**Problem requirements:** What lines of the data below hold "will"? Show them.

[Records from a dataset]
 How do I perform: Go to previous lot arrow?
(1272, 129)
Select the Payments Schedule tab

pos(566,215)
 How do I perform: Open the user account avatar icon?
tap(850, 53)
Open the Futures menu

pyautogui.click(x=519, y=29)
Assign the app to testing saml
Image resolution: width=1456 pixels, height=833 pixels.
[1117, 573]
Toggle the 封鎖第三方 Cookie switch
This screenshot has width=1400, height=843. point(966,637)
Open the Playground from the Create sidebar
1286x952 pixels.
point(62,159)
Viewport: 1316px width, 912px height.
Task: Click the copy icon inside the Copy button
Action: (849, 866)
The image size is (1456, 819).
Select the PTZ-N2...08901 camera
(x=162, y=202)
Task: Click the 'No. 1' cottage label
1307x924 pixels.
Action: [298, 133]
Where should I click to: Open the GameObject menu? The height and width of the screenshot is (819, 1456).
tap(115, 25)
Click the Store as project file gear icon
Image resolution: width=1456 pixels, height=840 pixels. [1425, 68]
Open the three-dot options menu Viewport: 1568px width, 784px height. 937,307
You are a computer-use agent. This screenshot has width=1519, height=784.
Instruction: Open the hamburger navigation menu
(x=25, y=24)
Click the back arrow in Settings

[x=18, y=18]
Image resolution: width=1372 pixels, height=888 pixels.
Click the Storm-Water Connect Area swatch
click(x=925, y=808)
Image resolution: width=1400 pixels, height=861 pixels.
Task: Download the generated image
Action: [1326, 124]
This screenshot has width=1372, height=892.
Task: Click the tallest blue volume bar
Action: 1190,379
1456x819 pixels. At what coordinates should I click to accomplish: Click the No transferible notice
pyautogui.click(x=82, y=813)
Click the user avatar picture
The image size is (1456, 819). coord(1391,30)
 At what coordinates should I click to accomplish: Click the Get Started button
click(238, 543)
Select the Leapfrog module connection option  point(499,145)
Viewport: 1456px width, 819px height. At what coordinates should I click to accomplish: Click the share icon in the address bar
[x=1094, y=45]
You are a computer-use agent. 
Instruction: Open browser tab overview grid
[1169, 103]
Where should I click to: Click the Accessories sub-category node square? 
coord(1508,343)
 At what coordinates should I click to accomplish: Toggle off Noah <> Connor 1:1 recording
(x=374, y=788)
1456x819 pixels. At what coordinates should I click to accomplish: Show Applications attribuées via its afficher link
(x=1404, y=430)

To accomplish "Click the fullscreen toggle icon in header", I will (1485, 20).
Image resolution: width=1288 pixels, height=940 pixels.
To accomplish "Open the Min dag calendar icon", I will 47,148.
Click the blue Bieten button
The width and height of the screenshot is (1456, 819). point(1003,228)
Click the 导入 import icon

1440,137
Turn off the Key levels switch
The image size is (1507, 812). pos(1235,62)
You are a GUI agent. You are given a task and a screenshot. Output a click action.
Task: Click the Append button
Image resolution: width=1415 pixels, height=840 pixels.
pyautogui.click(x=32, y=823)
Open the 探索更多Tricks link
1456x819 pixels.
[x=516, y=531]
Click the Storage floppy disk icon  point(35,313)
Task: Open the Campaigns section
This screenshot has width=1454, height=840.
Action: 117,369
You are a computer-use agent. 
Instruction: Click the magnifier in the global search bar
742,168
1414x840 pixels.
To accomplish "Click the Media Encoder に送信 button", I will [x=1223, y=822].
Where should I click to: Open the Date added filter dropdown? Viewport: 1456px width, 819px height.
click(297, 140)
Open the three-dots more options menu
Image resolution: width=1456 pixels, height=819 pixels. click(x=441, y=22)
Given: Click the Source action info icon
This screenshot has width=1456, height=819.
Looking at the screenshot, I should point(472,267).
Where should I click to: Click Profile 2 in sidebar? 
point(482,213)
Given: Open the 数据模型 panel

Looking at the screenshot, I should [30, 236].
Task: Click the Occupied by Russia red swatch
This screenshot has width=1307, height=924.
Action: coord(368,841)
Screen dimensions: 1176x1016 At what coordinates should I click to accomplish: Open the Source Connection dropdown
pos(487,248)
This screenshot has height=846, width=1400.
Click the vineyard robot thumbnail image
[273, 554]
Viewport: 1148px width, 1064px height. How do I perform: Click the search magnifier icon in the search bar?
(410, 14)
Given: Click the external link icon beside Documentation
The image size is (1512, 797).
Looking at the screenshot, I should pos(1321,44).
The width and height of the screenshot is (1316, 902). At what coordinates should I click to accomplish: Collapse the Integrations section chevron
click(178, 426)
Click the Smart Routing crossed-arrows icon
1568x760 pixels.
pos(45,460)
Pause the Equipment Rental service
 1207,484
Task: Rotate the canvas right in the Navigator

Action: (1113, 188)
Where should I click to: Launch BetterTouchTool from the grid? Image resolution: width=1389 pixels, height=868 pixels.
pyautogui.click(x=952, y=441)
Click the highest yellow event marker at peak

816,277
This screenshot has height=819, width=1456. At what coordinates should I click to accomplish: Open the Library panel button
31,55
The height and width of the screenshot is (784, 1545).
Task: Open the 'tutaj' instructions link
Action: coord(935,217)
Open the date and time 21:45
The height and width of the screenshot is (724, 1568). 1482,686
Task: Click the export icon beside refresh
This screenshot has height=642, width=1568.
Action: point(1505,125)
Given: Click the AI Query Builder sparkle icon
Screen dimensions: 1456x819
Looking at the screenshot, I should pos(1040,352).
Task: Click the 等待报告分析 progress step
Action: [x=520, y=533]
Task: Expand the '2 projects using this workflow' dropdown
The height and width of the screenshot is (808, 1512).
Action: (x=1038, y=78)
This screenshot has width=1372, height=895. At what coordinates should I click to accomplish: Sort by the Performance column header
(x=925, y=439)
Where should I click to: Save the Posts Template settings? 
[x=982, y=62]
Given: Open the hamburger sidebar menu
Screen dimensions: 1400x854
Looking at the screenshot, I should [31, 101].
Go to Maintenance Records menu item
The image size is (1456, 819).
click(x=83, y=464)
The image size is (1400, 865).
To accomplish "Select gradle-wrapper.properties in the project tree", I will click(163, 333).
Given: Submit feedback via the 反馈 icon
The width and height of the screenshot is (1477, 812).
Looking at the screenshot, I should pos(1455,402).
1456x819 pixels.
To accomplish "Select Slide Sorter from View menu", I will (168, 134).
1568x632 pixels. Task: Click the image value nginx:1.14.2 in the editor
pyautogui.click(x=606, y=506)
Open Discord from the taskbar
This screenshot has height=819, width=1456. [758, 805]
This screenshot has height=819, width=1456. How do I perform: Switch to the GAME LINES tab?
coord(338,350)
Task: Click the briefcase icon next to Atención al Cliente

**Result of the exercise:**
To accomplish "Click the fullscreen toggle icon in header", I will (1485, 20).
To accomplish "Open the Min dag calendar icon", I will 47,148.
To accomplish "Click the Media Encoder に送信 button", I will [x=1223, y=822].
To accomplish "Select gradle-wrapper.properties in the project tree", I will click(163, 333).
To accomplish "Select Slide Sorter from View menu", I will (168, 134).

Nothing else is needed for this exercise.